Dell Dracula 01 I have previously looked at the other Dell Monster comics for Halloween. Dell picked up the Universal Monster license in the early 60s and tried to reboot the monsters into super heroes.  It was as gloriously insane as you think it was.  I talked a little bit about the Dell Frankenstein comic during AWESOME-tober-fest 2009. I hope to someday revisit that comic for a more in depth review. Next I took a long look at the Dell Werewolf comic for AWESOME-tober-fest 2010.  While strangely awesome and weird, the Werewolf comic had the best plot so far.  They next turned their eyes toward Dracula.  And the above comic laden with ridiculous weirdness was the result.  Check out that goddam costume.  Did he design it in the dark?

The Dracula series only lasted three issue.  Here are issues #3 and #4.

Dell Dracula 03 Dell Dracula 04

The comics are pretty zany. Let’s take a closer look at some of the more entertaining bits.
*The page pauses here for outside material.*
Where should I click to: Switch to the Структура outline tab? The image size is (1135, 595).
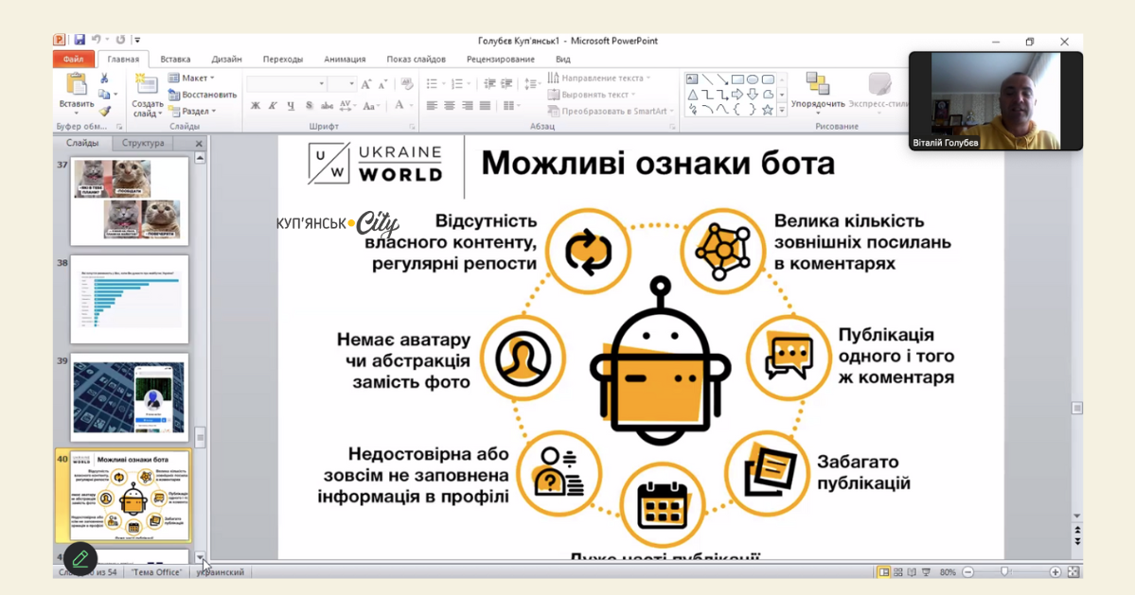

Dracula origin 1 Dracula origin 2
Here’s the new Dracula’s origin. This guy, Dr Dracula is trying to clear his family name since it’s been smeared by legend. He is trying to cure brain damage with bats…somehow.  He creates a serum, pronounces it a success and then proceeds to let go all of his test bats because his work is done (without testing it?).  Then one of the bats knocks over the serum and it pours into Dracula’s celebratory drink…without him knowing it (of course!).  The serum inexplicably gives Dracula the ability to transform into a bat which, if you think about it as a super power, kinda sucks.